[[ Material shown open ]]

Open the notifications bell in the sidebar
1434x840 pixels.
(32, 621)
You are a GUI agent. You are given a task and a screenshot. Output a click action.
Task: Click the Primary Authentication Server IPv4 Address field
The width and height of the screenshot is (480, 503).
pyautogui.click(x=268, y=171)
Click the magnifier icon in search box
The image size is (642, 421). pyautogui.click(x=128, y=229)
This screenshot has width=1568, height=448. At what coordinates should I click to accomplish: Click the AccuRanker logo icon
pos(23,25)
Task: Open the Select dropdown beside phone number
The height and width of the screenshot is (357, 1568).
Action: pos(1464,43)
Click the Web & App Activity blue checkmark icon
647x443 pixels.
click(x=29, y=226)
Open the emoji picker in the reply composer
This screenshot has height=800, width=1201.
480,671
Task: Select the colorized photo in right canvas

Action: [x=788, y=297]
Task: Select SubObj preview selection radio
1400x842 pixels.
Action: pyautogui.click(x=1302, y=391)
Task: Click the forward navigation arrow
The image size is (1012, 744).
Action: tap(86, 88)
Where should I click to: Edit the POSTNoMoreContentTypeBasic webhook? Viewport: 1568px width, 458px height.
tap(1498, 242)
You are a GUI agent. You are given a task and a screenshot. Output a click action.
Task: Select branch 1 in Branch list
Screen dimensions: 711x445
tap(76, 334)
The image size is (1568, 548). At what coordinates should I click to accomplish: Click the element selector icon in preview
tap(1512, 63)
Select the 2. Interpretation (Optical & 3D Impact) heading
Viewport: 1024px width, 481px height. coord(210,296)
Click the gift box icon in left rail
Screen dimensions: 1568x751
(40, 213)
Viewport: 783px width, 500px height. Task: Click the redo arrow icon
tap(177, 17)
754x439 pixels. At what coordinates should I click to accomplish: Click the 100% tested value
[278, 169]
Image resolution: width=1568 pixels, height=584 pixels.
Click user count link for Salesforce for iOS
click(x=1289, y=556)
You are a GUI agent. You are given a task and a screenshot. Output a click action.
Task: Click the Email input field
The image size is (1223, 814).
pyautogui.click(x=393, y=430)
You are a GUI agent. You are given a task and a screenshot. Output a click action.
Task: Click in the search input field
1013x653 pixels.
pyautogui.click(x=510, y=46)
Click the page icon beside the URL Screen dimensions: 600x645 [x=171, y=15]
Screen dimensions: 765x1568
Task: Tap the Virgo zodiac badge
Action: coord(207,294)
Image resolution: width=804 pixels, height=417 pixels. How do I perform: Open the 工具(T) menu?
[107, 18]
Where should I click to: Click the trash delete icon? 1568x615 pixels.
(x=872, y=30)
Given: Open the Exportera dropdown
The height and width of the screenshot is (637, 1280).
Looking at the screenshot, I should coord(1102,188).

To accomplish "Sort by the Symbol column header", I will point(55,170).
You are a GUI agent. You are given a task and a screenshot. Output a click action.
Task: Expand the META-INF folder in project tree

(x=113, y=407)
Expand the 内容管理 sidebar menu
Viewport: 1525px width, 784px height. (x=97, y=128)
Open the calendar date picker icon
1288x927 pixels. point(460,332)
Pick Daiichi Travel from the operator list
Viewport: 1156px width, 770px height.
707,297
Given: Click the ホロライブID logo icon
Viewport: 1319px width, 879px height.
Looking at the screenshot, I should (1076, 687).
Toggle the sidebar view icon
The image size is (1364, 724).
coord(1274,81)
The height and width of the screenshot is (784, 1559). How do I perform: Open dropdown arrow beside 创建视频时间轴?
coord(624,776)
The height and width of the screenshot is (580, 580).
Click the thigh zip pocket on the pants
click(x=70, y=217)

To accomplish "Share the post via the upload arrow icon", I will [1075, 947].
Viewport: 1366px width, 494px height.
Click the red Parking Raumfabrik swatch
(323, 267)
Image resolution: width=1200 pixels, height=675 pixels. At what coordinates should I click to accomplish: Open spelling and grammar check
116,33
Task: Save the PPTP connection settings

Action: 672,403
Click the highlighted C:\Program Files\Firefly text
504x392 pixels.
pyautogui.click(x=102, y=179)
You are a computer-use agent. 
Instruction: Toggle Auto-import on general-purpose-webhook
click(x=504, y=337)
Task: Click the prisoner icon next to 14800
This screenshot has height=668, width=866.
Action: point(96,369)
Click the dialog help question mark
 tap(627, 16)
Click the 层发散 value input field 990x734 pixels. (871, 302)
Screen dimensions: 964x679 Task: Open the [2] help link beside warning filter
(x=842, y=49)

[[ Material shown closed ]]

- _Work instruction_
Everything in the data above must be reproduced exactly.

- _Response area_
Open the notifications bell in the sidebar
1434x840 pixels.
(32, 621)
You are a GUI agent. You are given a task and a screenshot. Output a click action.
Task: Click the Primary Authentication Server IPv4 Address field
The width and height of the screenshot is (480, 503).
pyautogui.click(x=268, y=171)
Click the magnifier icon in search box
The image size is (642, 421). pyautogui.click(x=128, y=229)
This screenshot has width=1568, height=448. At what coordinates should I click to accomplish: Click the AccuRanker logo icon
pos(23,25)
Task: Open the Select dropdown beside phone number
The height and width of the screenshot is (357, 1568).
Action: pos(1464,43)
Click the Web & App Activity blue checkmark icon
647x443 pixels.
click(x=29, y=226)
Open the emoji picker in the reply composer
This screenshot has height=800, width=1201.
480,671
Task: Select the colorized photo in right canvas

Action: [x=788, y=297]
Task: Select SubObj preview selection radio
1400x842 pixels.
Action: pyautogui.click(x=1302, y=391)
Task: Click the forward navigation arrow
The image size is (1012, 744).
Action: tap(86, 88)
Where should I click to: Edit the POSTNoMoreContentTypeBasic webhook? Viewport: 1568px width, 458px height.
tap(1498, 242)
You are a GUI agent. You are given a task and a screenshot. Output a click action.
Task: Select branch 1 in Branch list
Screen dimensions: 711x445
tap(76, 334)
The image size is (1568, 548). At what coordinates should I click to accomplish: Click the element selector icon in preview
tap(1512, 63)
Select the 2. Interpretation (Optical & 3D Impact) heading
Viewport: 1024px width, 481px height. coord(210,296)
Click the gift box icon in left rail
Screen dimensions: 1568x751
(40, 213)
Viewport: 783px width, 500px height. Task: Click the redo arrow icon
tap(177, 17)
754x439 pixels. At what coordinates should I click to accomplish: Click the 100% tested value
[278, 169]
Image resolution: width=1568 pixels, height=584 pixels.
Click user count link for Salesforce for iOS
click(x=1289, y=556)
You are a GUI agent. You are given a task and a screenshot. Output a click action.
Task: Click the Email input field
The image size is (1223, 814).
pyautogui.click(x=393, y=430)
You are a GUI agent. You are given a task and a screenshot. Output a click action.
Task: Click in the search input field
1013x653 pixels.
pyautogui.click(x=510, y=46)
Click the page icon beside the URL Screen dimensions: 600x645 [x=171, y=15]
Screen dimensions: 765x1568
Task: Tap the Virgo zodiac badge
Action: coord(207,294)
Image resolution: width=804 pixels, height=417 pixels. How do I perform: Open the 工具(T) menu?
[107, 18]
Where should I click to: Click the trash delete icon? 1568x615 pixels.
(x=872, y=30)
Given: Open the Exportera dropdown
The height and width of the screenshot is (637, 1280).
Looking at the screenshot, I should coord(1102,188).

To accomplish "Sort by the Symbol column header", I will point(55,170).
You are a GUI agent. You are given a task and a screenshot. Output a click action.
Task: Expand the META-INF folder in project tree

(x=113, y=407)
Expand the 内容管理 sidebar menu
Viewport: 1525px width, 784px height. (x=97, y=128)
Open the calendar date picker icon
1288x927 pixels. point(460,332)
Pick Daiichi Travel from the operator list
Viewport: 1156px width, 770px height.
707,297
Given: Click the ホロライブID logo icon
Viewport: 1319px width, 879px height.
Looking at the screenshot, I should (1076, 687).
Toggle the sidebar view icon
The image size is (1364, 724).
coord(1274,81)
The height and width of the screenshot is (784, 1559). How do I perform: Open dropdown arrow beside 创建视频时间轴?
coord(624,776)
The height and width of the screenshot is (580, 580).
Click the thigh zip pocket on the pants
click(x=70, y=217)

To accomplish "Share the post via the upload arrow icon", I will [1075, 947].
Viewport: 1366px width, 494px height.
Click the red Parking Raumfabrik swatch
(323, 267)
Image resolution: width=1200 pixels, height=675 pixels. At what coordinates should I click to accomplish: Open spelling and grammar check
116,33
Task: Save the PPTP connection settings

Action: 672,403
Click the highlighted C:\Program Files\Firefly text
504x392 pixels.
pyautogui.click(x=102, y=179)
You are a computer-use agent. 
Instruction: Toggle Auto-import on general-purpose-webhook
click(x=504, y=337)
Task: Click the prisoner icon next to 14800
This screenshot has height=668, width=866.
Action: point(96,369)
Click the dialog help question mark
 tap(627, 16)
Click the 层发散 value input field 990x734 pixels. (871, 302)
Screen dimensions: 964x679 Task: Open the [2] help link beside warning filter
(x=842, y=49)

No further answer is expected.